* _TASK INSTRUCTIONS_
[A] From the David Cross interview, return the passage from "When the Zoom" up to and including "it’s for print.", copied word for word.
[B] Carry the David Cross interview forward from the point where it stops.

* _TEXT PROVIDED_
When the Zoom meeting kicks off and we’re doing that whole “settling into the groove” thing that all Zoom meetings require, comedian and actor David Cross asks if this is being video recorded for public consumption or will it be a print interview. I assure him it’s for print.

“Okay,” he says. “’Cause I’m jerking off right now. I just want to check super quick if I can continue to do that or should I put it away and save it?”
“Whatever you need to be comfortable, man,” I tell him. “It’s all about the talent.”

He is not, dear reader, jerking it. He’s just cracking a joke, which has been his stock in trade for years now, from cult skit series Mr. Show with Bob Odenkirk to his role as the stupendously ridiculous Dr. Tobias Fünke in Arrested Development and countless points in between. But the subject of our conversation is a more serious work: the indie drama The Dark Divide.

* _SOURCE INFORMATION_
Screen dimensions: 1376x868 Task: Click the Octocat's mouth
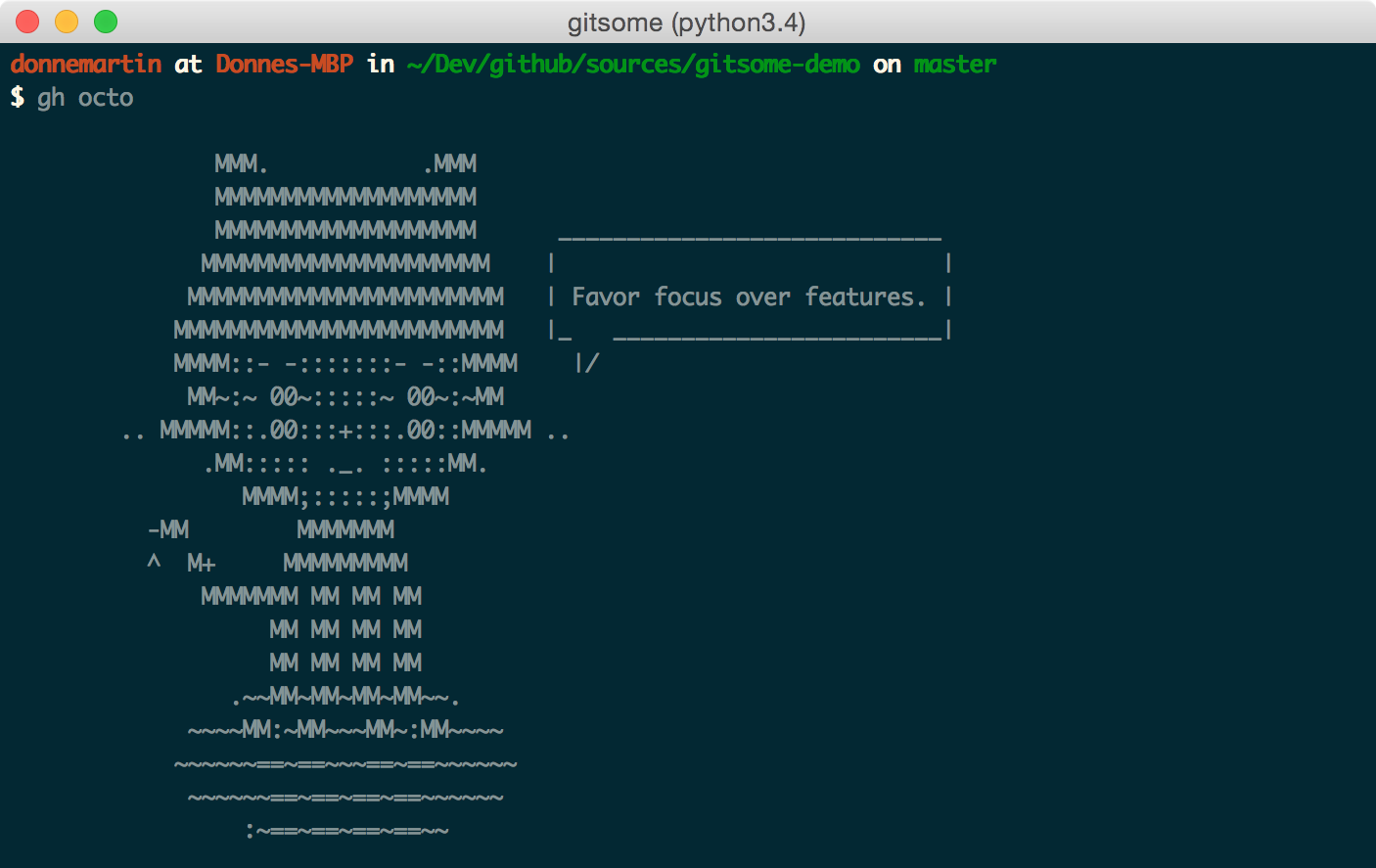tap(345, 465)
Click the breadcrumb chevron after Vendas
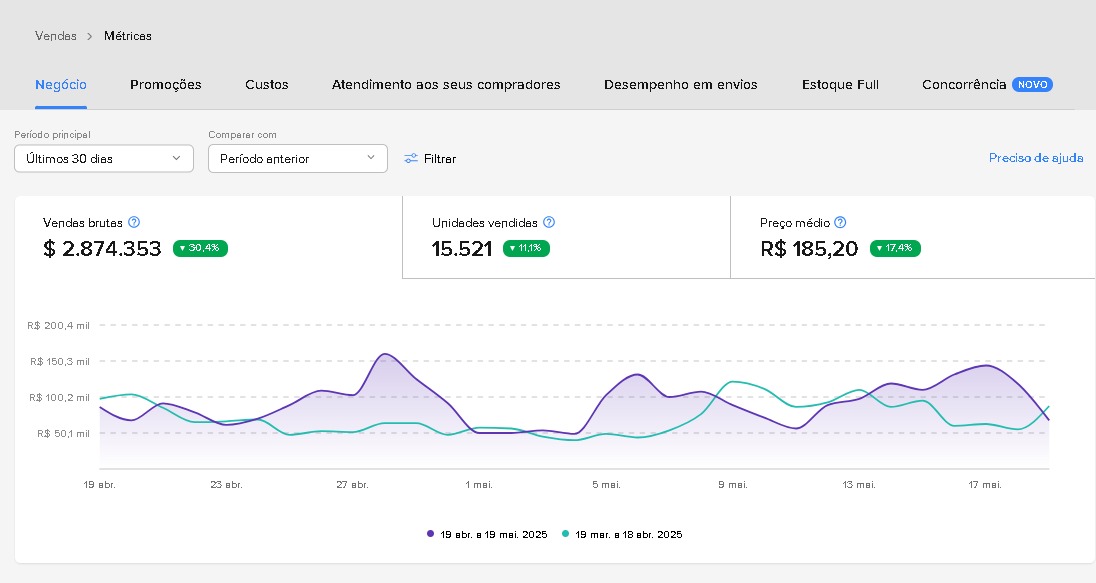The image size is (1096, 583). (90, 36)
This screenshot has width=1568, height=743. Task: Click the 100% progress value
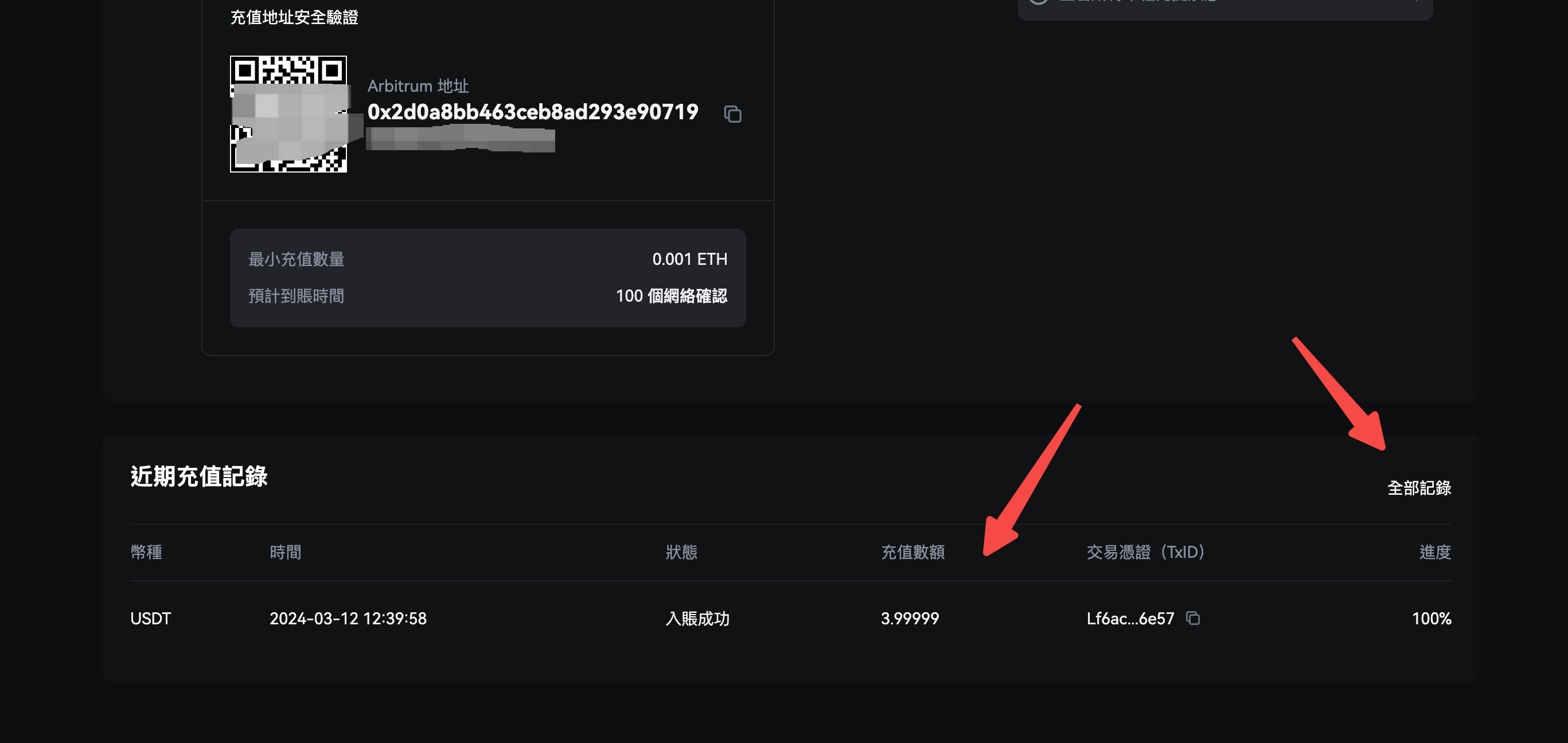1431,619
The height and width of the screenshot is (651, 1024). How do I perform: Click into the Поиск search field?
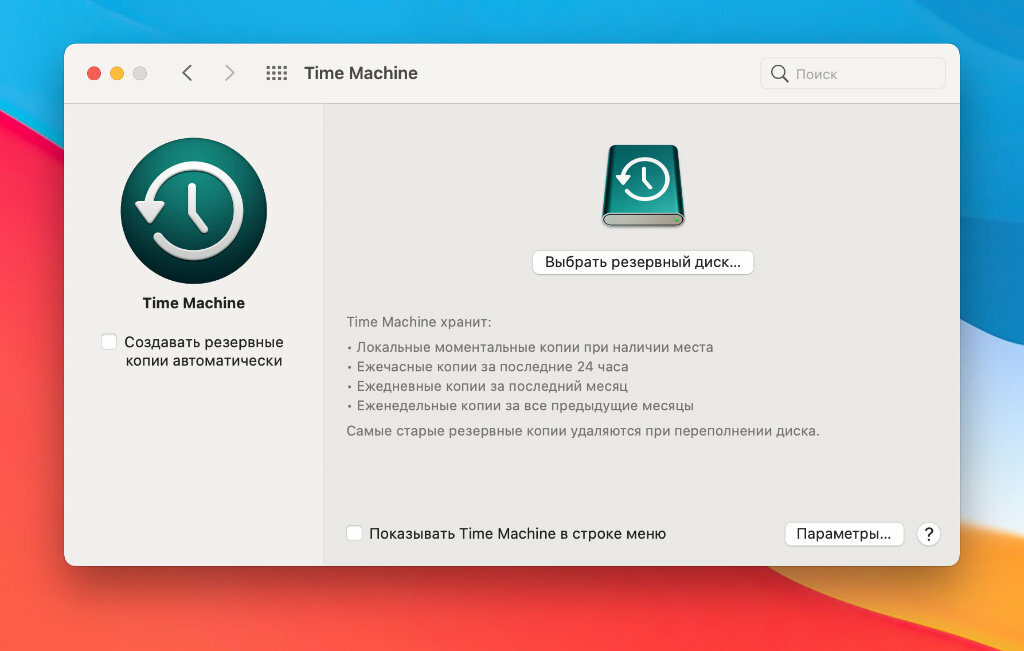click(x=853, y=74)
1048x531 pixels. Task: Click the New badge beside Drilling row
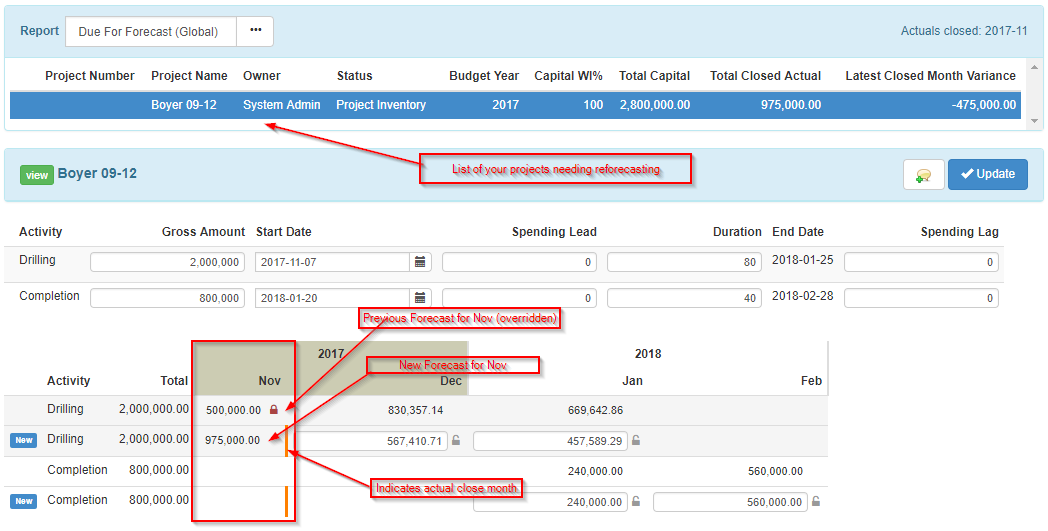pos(23,440)
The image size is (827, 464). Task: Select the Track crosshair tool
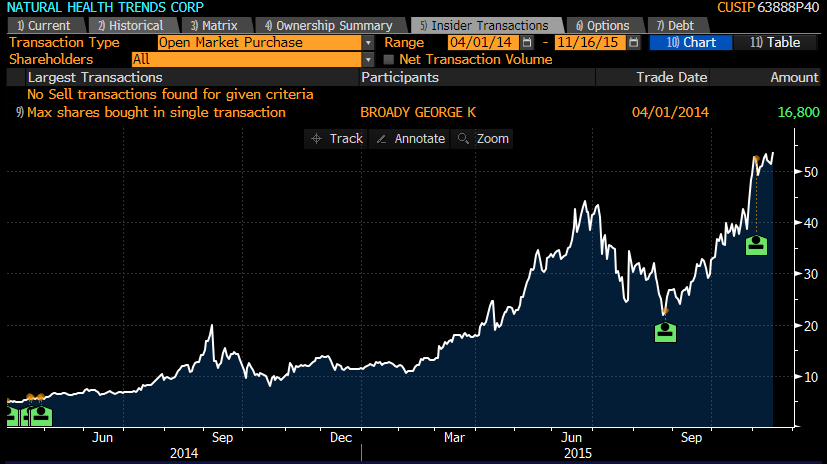tap(336, 139)
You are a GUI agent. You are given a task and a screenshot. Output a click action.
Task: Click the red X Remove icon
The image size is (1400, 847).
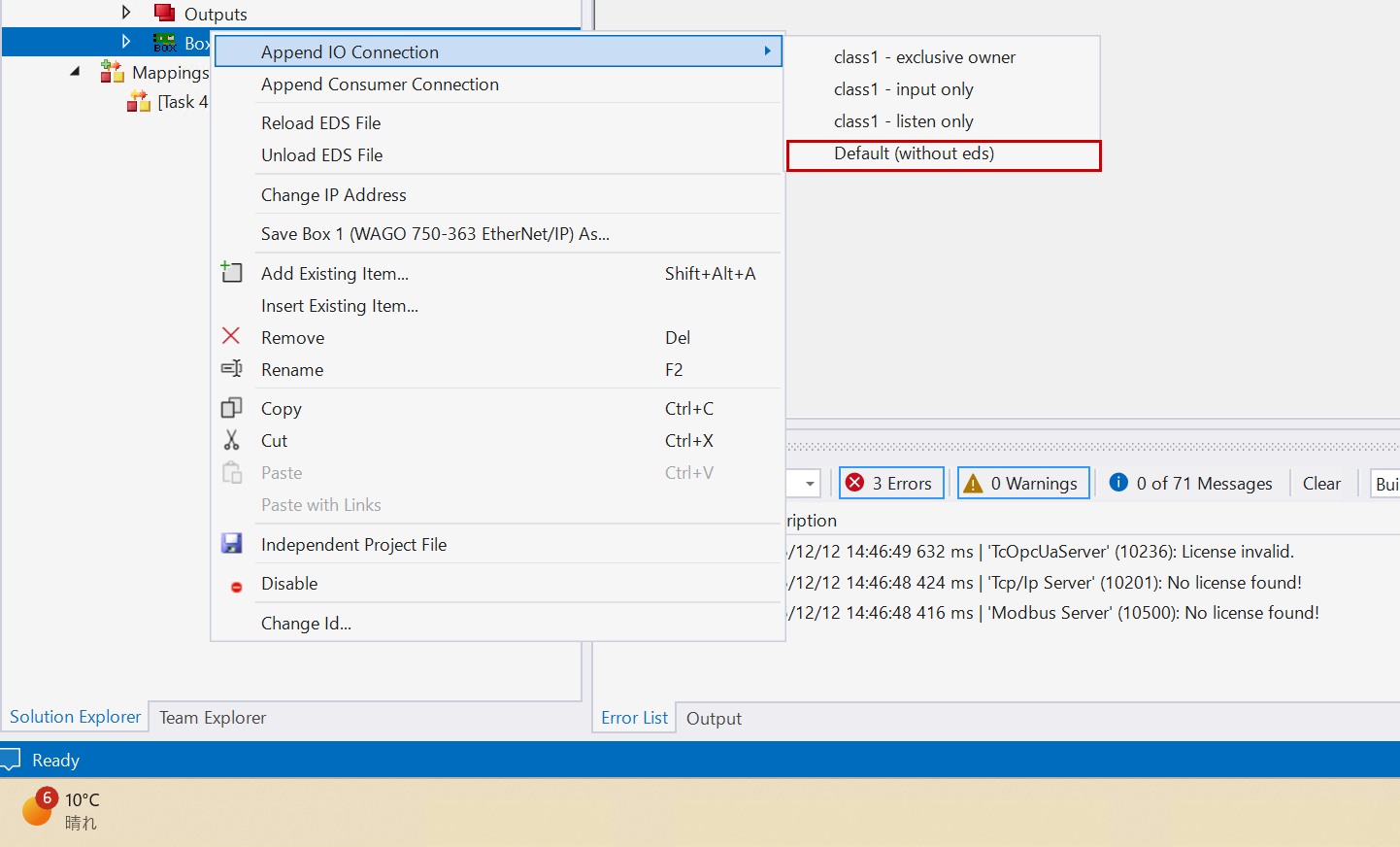tap(231, 336)
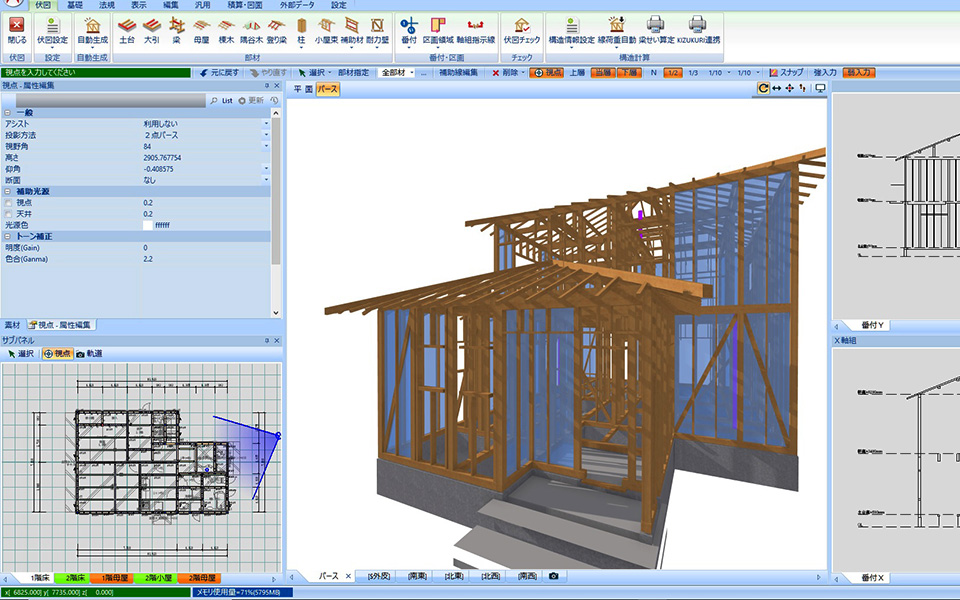Click the 自動生成 auto-generate icon
960x600 pixels.
coord(92,27)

* _EXPECTED RESPONSES_
[A]
When the Zoom meeting kicks off and we’re doing that whole “settling into the groove” thing that all Zoom meetings require, comedian and actor David Cross asks if this is being video recorded for public consumption or will it be a print interview. I assure him it’s for print.

[B]
Written and directed by Tom Putnam and based on the memoir by lepidopterist (butterfly scientist to we non-academics) Robert M. Pyle, The Dark Divide sees Cross as Pyle who, after the cancer death of his wife Thea (Debra Messing), sets off on a field expedition across a vast tract of Pacific Northwest national forest in search of new species of moths and butterflies – and some kind of sense of how to continue on after losing the person he loved the most.